Servus Petri Kollegen, 

Meine Frau und ich fliegen anfang November nach Valencia für 5 Tage. Nun, habe ich rausgehandeln, dass ich 1 Tag Angeln darf. 

Hat wer Erfahrung mit Meeresangeln vom ufer aus in Valencia? Ich habe eine riesige Hafenanlage in der Landkarte gesehen, darf man da angeln? ICh werde natürlich eine Angellizenz dort holen. 

Vielen Dank im Voraus.


----------



## pulpot (26. September 2017)

*AW: Ciudad De Valencia*



NotEvenANibble schrieb:


> Servus Petri Kollegen,
> 
> Meine Frau und ich fliegen anfang November nach Valencia für 5 Tage. Nun, habe ich rausgehandeln, dass ich 1 Tag Angeln darf.
> 
> ...



In den Häfen ist es meist nicht erlaubt.

Ich war vor 10 Jahren das letzte Mal in Valencia. Bin damals am Strand entlang gewandert und hatte hier: https://www.google.de/maps/@39.5075926,-0.3191844,735m/data=!3m1!1e3 auf den Molen Angler gesehen. Selber hatte ich damals nicht geangelt und auch nicht weiter geguckt, ob und wie die Fische fangen.


----------



## NotEvenANibble (26. Oktober 2017)

*AW: Ciudad De Valencia*



pulpot schrieb:


> In den Häfen ist es meist nicht erlaubt.
> 
> Ich war vor 10 Jahren das letzte Mal in Valencia. Bin damals am Strand entlang gewandert und hatte hier: https://www.google.de/maps/@39.5075926,-0.3191844,735m/data=!3m1!1e3 auf den Molen Angler gesehen. Selber hatte ich damals nicht geangelt und auch nicht weiter geguckt, ob und wie die Fische fangen.
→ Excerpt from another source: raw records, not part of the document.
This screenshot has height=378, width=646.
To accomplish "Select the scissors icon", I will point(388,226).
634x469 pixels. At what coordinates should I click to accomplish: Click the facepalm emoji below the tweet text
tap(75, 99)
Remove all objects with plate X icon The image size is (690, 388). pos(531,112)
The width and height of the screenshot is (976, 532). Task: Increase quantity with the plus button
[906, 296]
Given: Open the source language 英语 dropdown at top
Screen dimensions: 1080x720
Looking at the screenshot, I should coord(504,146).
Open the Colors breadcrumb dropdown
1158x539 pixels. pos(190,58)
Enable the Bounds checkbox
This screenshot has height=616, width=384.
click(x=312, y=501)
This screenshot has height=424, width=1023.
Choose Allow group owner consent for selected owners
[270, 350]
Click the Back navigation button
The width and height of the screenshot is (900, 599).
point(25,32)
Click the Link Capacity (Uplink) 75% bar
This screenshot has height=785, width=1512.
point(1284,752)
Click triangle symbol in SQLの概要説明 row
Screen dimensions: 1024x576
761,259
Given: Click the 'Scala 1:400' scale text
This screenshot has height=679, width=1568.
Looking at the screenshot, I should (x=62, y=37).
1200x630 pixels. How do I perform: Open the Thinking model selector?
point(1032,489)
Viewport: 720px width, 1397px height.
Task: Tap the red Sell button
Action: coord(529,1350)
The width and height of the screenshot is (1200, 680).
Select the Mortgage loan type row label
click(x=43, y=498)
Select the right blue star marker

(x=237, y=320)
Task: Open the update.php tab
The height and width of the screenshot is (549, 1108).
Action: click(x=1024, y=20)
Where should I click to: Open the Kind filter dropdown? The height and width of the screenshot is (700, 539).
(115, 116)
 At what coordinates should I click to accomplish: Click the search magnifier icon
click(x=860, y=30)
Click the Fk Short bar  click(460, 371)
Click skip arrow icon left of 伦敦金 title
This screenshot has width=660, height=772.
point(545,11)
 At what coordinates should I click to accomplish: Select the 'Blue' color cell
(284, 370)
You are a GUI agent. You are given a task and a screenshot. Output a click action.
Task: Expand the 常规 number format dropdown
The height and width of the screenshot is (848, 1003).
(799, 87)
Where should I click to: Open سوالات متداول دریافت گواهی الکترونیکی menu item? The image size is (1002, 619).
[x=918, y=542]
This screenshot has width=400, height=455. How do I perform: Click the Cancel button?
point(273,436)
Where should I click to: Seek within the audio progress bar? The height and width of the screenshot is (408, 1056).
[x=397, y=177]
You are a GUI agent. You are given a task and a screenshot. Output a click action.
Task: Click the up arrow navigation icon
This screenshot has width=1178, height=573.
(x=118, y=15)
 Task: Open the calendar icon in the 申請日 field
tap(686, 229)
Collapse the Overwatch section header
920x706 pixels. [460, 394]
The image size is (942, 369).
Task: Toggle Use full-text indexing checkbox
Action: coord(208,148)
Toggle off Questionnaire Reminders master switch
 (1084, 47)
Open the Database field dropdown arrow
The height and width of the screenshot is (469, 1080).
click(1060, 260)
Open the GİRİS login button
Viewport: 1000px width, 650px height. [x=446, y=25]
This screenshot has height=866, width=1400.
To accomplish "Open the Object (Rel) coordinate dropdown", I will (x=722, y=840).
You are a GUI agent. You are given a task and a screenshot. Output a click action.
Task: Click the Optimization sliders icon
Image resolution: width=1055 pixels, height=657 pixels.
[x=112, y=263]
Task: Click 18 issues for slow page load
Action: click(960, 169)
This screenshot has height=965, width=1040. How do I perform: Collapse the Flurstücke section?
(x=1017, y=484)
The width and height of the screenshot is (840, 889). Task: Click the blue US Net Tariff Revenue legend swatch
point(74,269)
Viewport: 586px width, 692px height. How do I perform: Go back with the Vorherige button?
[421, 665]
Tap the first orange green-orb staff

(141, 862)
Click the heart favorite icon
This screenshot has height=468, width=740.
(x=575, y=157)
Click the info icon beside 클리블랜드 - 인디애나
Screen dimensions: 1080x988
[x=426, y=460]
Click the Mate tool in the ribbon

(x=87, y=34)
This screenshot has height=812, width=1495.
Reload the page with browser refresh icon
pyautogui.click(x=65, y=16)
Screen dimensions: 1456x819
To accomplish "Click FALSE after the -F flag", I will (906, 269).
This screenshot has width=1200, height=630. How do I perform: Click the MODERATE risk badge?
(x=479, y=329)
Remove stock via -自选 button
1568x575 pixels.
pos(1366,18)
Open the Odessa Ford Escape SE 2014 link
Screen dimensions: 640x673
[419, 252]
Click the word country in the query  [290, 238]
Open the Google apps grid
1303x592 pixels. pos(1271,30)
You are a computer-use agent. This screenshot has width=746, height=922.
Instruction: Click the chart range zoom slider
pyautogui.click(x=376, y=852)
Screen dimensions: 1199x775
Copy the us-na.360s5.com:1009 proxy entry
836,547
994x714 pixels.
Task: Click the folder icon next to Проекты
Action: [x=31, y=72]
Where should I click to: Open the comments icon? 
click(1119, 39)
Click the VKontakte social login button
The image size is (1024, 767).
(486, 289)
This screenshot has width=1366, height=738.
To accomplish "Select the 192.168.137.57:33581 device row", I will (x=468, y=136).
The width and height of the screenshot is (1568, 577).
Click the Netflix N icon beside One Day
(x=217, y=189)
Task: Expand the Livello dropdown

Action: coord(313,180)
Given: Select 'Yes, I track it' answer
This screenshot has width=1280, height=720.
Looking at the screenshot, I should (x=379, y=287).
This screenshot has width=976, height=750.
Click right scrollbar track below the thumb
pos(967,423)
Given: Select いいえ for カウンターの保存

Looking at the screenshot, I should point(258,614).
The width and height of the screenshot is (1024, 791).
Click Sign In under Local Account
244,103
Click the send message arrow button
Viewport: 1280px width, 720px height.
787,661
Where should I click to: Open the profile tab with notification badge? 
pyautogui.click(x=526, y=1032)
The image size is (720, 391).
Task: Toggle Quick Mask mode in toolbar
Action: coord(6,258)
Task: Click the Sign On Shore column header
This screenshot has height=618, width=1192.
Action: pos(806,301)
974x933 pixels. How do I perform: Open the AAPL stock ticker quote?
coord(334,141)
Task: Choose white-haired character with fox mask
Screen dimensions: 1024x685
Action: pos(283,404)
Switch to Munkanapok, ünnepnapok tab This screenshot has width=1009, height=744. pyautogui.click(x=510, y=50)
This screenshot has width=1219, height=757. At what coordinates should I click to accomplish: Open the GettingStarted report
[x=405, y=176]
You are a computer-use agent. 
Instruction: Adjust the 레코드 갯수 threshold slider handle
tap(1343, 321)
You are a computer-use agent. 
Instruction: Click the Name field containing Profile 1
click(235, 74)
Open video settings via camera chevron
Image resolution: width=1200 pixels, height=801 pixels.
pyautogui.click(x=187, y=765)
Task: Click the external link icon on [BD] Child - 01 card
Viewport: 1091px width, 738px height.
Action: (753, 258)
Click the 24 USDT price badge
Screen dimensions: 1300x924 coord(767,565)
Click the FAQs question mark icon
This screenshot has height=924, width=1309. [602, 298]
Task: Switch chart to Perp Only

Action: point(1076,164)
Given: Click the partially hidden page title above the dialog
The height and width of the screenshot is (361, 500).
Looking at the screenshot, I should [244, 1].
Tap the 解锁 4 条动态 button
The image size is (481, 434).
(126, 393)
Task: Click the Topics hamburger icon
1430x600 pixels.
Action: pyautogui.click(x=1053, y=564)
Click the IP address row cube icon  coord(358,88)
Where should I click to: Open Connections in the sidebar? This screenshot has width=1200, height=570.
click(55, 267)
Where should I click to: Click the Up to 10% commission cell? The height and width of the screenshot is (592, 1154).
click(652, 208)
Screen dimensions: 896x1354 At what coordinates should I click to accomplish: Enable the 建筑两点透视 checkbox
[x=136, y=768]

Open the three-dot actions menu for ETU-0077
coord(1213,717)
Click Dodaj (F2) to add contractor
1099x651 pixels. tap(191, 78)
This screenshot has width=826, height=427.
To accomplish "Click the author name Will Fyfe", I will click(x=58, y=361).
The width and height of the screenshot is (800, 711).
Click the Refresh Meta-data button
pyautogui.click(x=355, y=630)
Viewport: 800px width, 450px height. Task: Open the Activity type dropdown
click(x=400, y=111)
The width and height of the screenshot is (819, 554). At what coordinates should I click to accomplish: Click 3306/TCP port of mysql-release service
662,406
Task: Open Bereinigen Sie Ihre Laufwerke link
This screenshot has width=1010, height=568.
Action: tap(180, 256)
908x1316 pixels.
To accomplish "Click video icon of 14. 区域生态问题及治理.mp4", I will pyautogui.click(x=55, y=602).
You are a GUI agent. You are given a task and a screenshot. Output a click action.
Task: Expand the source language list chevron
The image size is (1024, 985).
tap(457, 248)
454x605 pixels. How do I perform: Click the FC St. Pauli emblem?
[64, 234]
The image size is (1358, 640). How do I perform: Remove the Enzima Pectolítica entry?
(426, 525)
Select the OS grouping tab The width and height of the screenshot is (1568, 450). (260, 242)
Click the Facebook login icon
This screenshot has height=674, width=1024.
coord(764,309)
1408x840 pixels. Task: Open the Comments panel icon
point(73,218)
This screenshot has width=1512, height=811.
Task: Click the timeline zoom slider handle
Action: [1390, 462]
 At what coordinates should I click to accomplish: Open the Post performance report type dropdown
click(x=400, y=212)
Anscheinend ist keine Lizenz nötig um in Valencia zu angeln (Ufer - Meer). Kann das iwer hier bestätigen?


----------



## DUSpinner (26. Oktober 2017)

*AW: Ciudad De Valencia*

Angellizenzen fürs Meer und für die Binnengewässer gibt es für den schmalen Euro in den Verwaltungsstellen vor Ort.
Im April d.J war ich vor Ort und sah im Hafen in Richtung El Saler Angler mit langen Stippruten von 8-9 m um dort auf Meeresfische zu angeln. Kein Witz. Es sind extra betonierte Angelplätze angelegt worden. 
Am Meer geht es mit Brandungsruten auf Bluefish oder Palometta. Voraussetzung: 300 gr WG 4,50 Brandungsrute mit 500 gr Blei und 1,5 Stahlvorfach mit Drilling und Köfi. Diese werden mit Schlauchis auf 150-200 m rausgefahren.


----------